Adaptation du livre "Corns" de Joe Hill, le fils écrivain du célèbre Stephen King, Horns réalisé par Alexandre AJA (la colline a des yeux, Haute Tension, Piranha 3D entre autres), raconte l'histoire de Ignatus "ig" Perrish (interpreté par Daniel Radcliffe), accusé du viol et du meurtre de sa petite amie Merrin Williams (Juno Temple), qui va se voir pousser des cornes tel le diable après l'assassinat de Merrin, et va utiliser des capacités paranormales nouvellement découvertes, dans sa quête pour trouver le véritable meurtrier. Clairement, sans entrer encore dans la réalisation, la patte Joe Hill (emprunt de papa King) est tout de suite là et se pose rapidement. Flashbacks sur l'enfance, relation d'amitié forte dans une petite bourgade, suspicion par tous les habitants de la ville de la culpabilité de Ig, au delà des apparences. L'impression d'un déjà vu à la Stand by me, Dolores Claiborne ou Bazaar est évidente. La marque de fabrique s'en ressent, et l'on sait par avance qu'il ne faudra pas se fier aux apparences tant le fiston est aussi habile que son père pour distiller le trouble.
Ensuite concernant la réalisation, il y a de très bons plans séquences, la photographie dans les bois est très soignée et cela renvoit à une image tant de quiétude que d'inquétudes (un endroit où toutes les souffrances peuvent être possible), et Aja met parfaitement en avant la volonté de Ig au delà de prouver son innocence, de trouver le coupable du meurtre et viol de sa fiancée.
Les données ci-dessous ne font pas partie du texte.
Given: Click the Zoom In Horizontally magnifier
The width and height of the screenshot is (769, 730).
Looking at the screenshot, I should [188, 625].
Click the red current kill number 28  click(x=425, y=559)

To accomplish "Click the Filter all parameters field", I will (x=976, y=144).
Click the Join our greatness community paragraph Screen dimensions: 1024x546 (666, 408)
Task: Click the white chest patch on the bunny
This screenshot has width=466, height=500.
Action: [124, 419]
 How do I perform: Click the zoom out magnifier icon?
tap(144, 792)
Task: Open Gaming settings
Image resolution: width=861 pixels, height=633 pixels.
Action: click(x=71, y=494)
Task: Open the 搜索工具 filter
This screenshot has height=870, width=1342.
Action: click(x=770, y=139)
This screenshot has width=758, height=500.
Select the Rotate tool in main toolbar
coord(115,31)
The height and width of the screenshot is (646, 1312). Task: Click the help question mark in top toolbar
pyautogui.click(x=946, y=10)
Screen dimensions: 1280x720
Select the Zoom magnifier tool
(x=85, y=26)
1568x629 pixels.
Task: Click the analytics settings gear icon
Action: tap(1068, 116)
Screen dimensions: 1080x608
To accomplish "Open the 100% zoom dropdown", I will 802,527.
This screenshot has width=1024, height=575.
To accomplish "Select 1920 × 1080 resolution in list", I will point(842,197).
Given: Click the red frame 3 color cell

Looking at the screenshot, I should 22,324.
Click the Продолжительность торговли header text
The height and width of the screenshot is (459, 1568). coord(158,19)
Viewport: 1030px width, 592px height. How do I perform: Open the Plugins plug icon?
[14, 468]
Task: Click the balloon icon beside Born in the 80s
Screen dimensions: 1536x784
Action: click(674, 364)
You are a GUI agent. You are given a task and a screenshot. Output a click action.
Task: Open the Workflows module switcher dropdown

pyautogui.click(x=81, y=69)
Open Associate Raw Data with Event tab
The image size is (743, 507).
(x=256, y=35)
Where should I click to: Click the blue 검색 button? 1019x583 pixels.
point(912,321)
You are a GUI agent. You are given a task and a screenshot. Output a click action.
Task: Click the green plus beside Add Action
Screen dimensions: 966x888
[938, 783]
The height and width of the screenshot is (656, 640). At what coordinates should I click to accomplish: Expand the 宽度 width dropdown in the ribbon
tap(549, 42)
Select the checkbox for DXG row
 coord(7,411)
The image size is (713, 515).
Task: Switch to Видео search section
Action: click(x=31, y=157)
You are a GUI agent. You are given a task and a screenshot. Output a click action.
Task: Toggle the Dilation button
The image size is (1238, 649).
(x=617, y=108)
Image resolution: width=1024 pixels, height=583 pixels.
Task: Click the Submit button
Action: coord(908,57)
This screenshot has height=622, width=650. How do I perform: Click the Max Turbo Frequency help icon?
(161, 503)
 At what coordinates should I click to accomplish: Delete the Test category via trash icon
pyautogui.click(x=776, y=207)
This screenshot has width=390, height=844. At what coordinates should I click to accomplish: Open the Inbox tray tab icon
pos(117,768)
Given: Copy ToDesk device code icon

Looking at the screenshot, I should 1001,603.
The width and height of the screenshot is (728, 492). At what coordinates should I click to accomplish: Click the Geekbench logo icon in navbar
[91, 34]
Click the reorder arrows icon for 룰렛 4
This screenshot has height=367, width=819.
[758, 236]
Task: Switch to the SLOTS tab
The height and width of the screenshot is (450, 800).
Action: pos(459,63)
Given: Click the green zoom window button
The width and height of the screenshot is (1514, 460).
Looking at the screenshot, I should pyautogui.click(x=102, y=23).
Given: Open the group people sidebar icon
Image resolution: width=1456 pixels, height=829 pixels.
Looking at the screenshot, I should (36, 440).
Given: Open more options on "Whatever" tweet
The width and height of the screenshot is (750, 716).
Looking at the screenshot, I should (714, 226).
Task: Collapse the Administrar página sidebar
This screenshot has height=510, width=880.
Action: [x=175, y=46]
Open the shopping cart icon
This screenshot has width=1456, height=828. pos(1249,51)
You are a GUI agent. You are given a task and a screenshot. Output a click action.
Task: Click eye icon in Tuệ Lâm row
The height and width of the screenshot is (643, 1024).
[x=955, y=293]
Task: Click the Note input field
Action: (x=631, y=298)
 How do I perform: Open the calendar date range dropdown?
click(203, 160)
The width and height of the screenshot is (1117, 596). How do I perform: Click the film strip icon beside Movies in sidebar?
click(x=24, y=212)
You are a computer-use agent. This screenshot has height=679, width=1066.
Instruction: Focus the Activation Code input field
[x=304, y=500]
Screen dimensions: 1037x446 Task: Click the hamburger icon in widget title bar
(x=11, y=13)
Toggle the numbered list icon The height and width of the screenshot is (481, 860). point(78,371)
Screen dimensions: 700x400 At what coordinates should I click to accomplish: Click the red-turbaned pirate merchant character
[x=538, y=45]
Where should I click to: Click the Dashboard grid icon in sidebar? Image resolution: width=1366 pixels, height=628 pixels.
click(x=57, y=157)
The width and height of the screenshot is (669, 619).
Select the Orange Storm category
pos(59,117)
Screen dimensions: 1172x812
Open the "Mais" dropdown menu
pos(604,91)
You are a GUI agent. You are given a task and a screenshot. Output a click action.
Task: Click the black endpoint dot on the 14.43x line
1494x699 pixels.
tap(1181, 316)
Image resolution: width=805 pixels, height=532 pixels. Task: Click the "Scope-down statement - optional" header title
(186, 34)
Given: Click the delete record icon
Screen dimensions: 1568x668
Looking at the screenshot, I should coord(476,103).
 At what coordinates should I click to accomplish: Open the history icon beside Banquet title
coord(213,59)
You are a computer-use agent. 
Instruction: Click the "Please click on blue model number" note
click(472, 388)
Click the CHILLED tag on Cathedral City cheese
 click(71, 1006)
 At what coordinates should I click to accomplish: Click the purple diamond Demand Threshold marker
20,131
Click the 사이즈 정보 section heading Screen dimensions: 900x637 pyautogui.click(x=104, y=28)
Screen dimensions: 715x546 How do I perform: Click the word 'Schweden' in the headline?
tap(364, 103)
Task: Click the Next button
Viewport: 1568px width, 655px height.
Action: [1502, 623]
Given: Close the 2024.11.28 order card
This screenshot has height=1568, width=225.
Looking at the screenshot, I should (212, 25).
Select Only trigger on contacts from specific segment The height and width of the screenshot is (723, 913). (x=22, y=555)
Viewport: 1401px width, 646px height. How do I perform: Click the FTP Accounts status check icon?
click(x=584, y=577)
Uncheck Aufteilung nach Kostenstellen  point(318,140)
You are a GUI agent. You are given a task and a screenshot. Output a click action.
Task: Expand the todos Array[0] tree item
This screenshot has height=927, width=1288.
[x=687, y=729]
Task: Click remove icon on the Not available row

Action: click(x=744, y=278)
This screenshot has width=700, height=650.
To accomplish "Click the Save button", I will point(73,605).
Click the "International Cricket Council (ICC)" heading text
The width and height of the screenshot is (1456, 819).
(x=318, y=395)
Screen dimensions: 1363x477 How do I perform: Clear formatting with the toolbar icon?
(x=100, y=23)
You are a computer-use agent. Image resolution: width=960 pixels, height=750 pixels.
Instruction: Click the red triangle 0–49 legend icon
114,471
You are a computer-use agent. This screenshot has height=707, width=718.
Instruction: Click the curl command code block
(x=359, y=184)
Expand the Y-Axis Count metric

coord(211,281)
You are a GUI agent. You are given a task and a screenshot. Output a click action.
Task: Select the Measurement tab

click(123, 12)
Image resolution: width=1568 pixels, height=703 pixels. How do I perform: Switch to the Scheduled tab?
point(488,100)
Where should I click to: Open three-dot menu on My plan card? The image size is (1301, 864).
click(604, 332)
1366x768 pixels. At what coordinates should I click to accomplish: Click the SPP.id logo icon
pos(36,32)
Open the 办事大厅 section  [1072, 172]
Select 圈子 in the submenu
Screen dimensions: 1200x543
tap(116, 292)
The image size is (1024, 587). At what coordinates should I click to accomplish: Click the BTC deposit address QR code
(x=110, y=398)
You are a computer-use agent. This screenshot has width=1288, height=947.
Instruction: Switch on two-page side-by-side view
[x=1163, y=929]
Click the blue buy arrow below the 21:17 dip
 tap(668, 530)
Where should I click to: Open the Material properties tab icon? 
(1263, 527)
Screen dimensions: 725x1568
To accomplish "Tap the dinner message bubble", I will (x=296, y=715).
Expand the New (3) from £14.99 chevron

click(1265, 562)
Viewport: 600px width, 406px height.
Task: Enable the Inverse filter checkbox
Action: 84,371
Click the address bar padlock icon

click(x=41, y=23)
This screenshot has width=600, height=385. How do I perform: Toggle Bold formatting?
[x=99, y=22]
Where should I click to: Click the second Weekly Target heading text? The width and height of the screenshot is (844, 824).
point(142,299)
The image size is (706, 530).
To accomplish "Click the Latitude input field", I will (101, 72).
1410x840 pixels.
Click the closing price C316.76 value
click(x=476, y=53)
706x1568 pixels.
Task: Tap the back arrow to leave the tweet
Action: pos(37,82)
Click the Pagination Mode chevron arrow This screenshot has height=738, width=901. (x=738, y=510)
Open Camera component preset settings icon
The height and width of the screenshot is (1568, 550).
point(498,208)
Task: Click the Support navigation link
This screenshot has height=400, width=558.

Là où le film est très surprenant c'est qu'il est déstabilisant utilisant l'humour noir et cynique de tous les protagonistes en présence de Ig
et de ses cornes, qui lui permettent de révéler les plus sombres pensées de tout son entourage.
. Un traitement que l'on pourrait considérer à la légère, mais Daniel Radcliffe interprête tellement avec justesse le rôle de Ig, qu'il en est plus que convaincant en fauteurs de troubles,
et utilisera sa fourberie au travers de ses pouvoirs pour comprendre que toute l'hypocrisie de son entourage, et arriver à déceler la vérité afin de trouver qui a tué sa petite amie.
. Aja s'amuse justement avec ce ton complètement barré et des situations abracadabrantes, pour nous dévoiler une deuxième partie du film beaucoup plus sombre
(la vengeance de Ig, consumé par ses démoniaques pouvoir)
tout aussi jubilatoires et teinté d'une certaine ambiance glauque, qui nous permettent de retrouver Aja dans son défouloir de scènes d'horreur gore
(la tête d'Eric l'ami flic explosé au fusil à pompe, la serveuse vénale bouffée par les serpents, le frère musicos camé enterré vivant)
. Malheureusement le film restera assez inégal et tombera dans le style de catégorie film de série B, car même si la fin est très bien réalisée
(Ig après avoir utilisé ses pouvoirs devient un archange puis finit en tant que démon savourant sa vengeance sur le bourreau de sa petite amie décédée)
elle est tout de même trop énorme, et n'arrivera pas à se démarquer clairement entre mièvrerie sentimentaliste, et film d'horreur assumé comme Aja a su le faire avec excellence lors de ces précédentes réalisations, mais sûrement pour rester fidèle au roman de Joe Hill. A noter la présence de l'excellent David Morse qui a déjà participé à de nombreuses réalisations de long métrage adapté du King (La ligne Verte, les Langoliers, coeurs perdus en Atlantide), qui interprête bien son rôle
de père brisé
. Quant à la B.O elle est particulièrement bien choisie pour l'atmosphère très décalé du film avec la reprise de Personal Jesus par Marylin Manson. Bref un film fantastique bien sympathique à voir, mais qui ne restera pas dans les mémoires.